View Full Version : External HD


Andrew Falzon
September 27th, 2003, 02:47 PM
Could someone please help or point me in the direction of a previously existing thread?

I am a college student who will be using AVID Xpress to edit at home and at school. I will need an external hard drive to go back and forth between campus and home.

Here are the questions I have:

1. Does anyone have any recommendations regarding what brand of HD to use?

2. Is there an approximate ratio of #ofGB : minutes of video that a HD can store?

3. Should I go with a regular external HD or an enclosure that can accomodate multiple units?

THANKS!

Andrew

Glenn Chan
September 27th, 2003, 06:58 PM
A firewire drive is an internal IDE/ATA drive put inside a Firewire enclosure. The internal drives, IBM deskstars are good as well as Western Digital Caviars. Some people say that the 8MB buffer makes a difference (for non-video tasks it definitely does!). Larger drives also tend to be faster than smaller ones.

For the enclosure, many folks suggest looking for one with the oxford 911 bridge. You can buy a drive + enclosure seperately or together. I don't know which is cheaper.

A great place to buy computer stuff from is newegg.com, but if you can wait you can get a better deal on the hard drive (try sites like fat wallet and the hot deals forum at anandtech).

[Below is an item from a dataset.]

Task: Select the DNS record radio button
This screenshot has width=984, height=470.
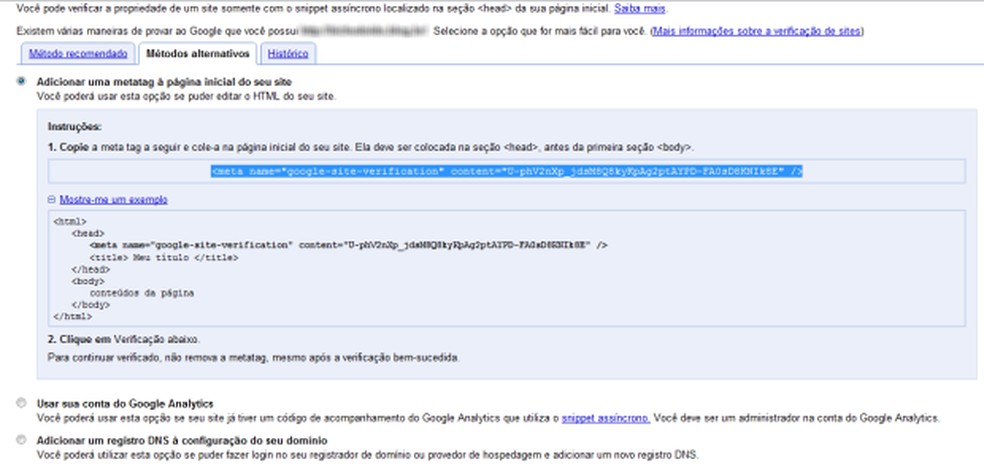Action: click(22, 440)
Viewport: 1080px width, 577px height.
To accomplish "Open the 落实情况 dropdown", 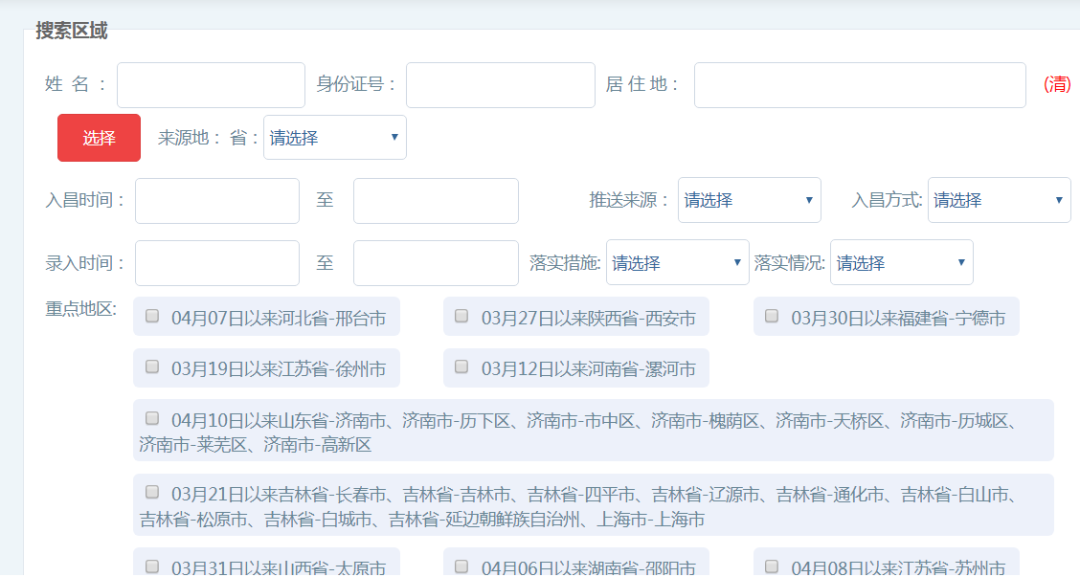I will 901,263.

2- 13.something GB stores 1 hour. Because of some confusion between gibibytes and gigabytes you get 93% of drive space of what it says in the advertising. A 100GB drive would really give you 93GB of useable space. You should try to get a bit more than you think you'll need. Not having enough space is a very bad thing (and it tends to happen).

Mike Rehmus
September 27th, 2003, 11:40 PM
Don't forget that the amount of disk space to just store the raw video is not enough.

I figure 3 X to 4 X the raw footage space for all the extra files I make, titles, stills, composites, etc. I never seem to have enough space.

I'd go for something above 100 gigabytes. 200 would be better unless you think you will never have more than one project underway at a time.